14 January 1942: Chief Test Pilot Charles Lester (“Les”) Morris (1908–1991) made the first flight of the Vought-Sikorsky VS-316A at Stratford, Connecticut. The first flight lasted approximately 3 minutes, and by the end of the day, Morris had made 6 flights totaling 25 minutes duration.

“One-half left front close-up head-and-shoulders view of test pilot Charles L. “Les” Morris posed seated in the cockpit of the Sikorsky VS-300 helicopter (r/n NX28996), March 29, 1943.” (Hans Groenhoff Photographic Collection, Smithsonian Institution National Air and Space Museum NASM-HGC-1408

The VS-316A (which was designated XR-4 by the U.S. Army Air Corps and assigned serial number 41-18874), established the single main rotor/anti-torque tail rotor configuration. It was a two-place helicopter with side-by-side seating and dual flight controls.

The fabric-covered three-blade main rotor was 38 feet (11.582 meters) in diameter and turned counter-clockwise as seen from above. (The advancing blade is on the helicopter’s right.) The tail rotor was mounted to the aft end of the tail boom in a tractor configuration, and rotated counter-clockwise when seen from the helicopter’s right side.

The VS-316A was 33 feet, 11.5 inches (10.351 meters) long and 12 feet, 5 inches (3.785 meters) high. It weighed 2,010 pounds (911.7 kilograms) empty and the maximum gross weight was 2,540 pounds (1,152.1 kilograms).

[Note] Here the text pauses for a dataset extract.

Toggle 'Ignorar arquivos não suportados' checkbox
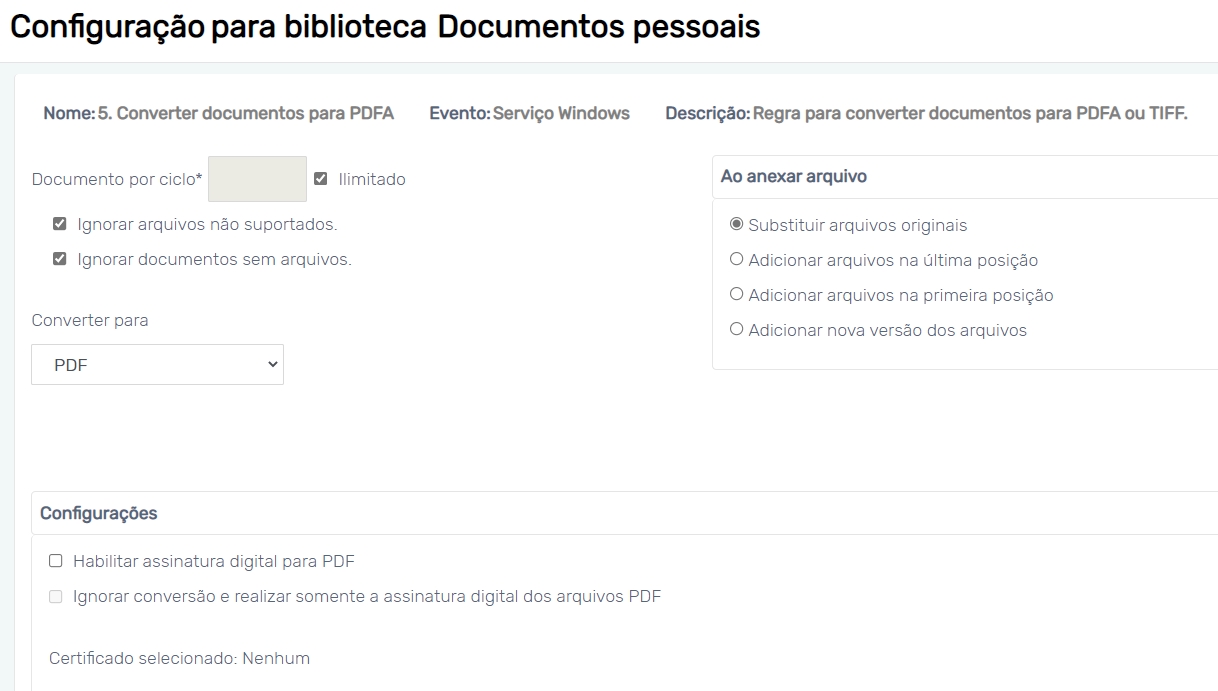This screenshot has width=1218, height=691. click(x=60, y=224)
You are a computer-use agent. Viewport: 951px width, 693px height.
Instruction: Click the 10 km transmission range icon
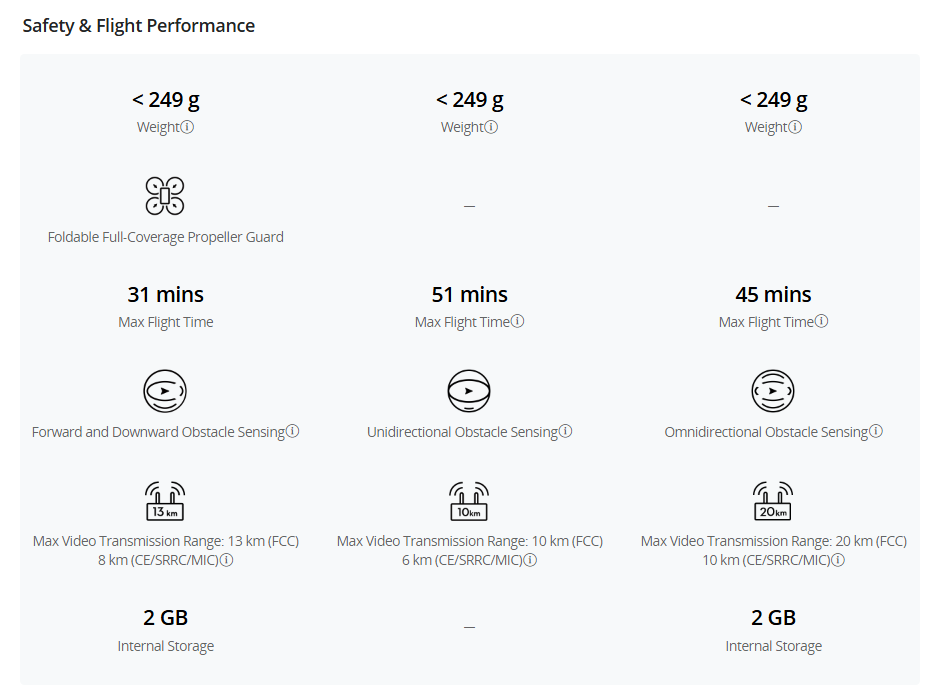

The original engine installed in the VS-316A was an air-cooled, normally-aspirated, 499.805-cubic-inch-displacement (8.190 liter) Warner Aircraft Corporation Scarab SS-50 seven-cylinder radial  engine with a compression ratio of 5.55:1. The SS-50 was a direct-drive engine, with a maximum continuous power rating of 109 horsepower at 1,865 r.p.m., and 145 horsepower at 2,050 r.p.m. at Sea Level for takeoff. 73-octane gasoline was required. The SS50 was 2 feet, 5 inches (0.737 meters) long, 3 feet, 0-9/16 inches (0.929 meters) in diameter and weighed 306 pounds (139 kilograms).

gor Ivanovich Sikorsky and Charles Lester Morris with the XR-4 at Wright Field, Ohio, May 1942. (Sikorsky Historical Archives)
Orville Wright and Igor Ivanovich Sikorsky with the XR-4 at Wright Field, Ohio, May 1942. (Sikorsky Historical Archives)

Numerous modifications were made, including lengthening the main rotor blades, covering them with metal, and upgrading the engine to a 200 horsepower Warner R-550-1 Super Scarab. The XR-4 was redesignated XR-4C. This would be the world’s first production helicopter. It is at the Steven F. Udvar-Hazy Center of the Smithsonian National Air and Space Museum.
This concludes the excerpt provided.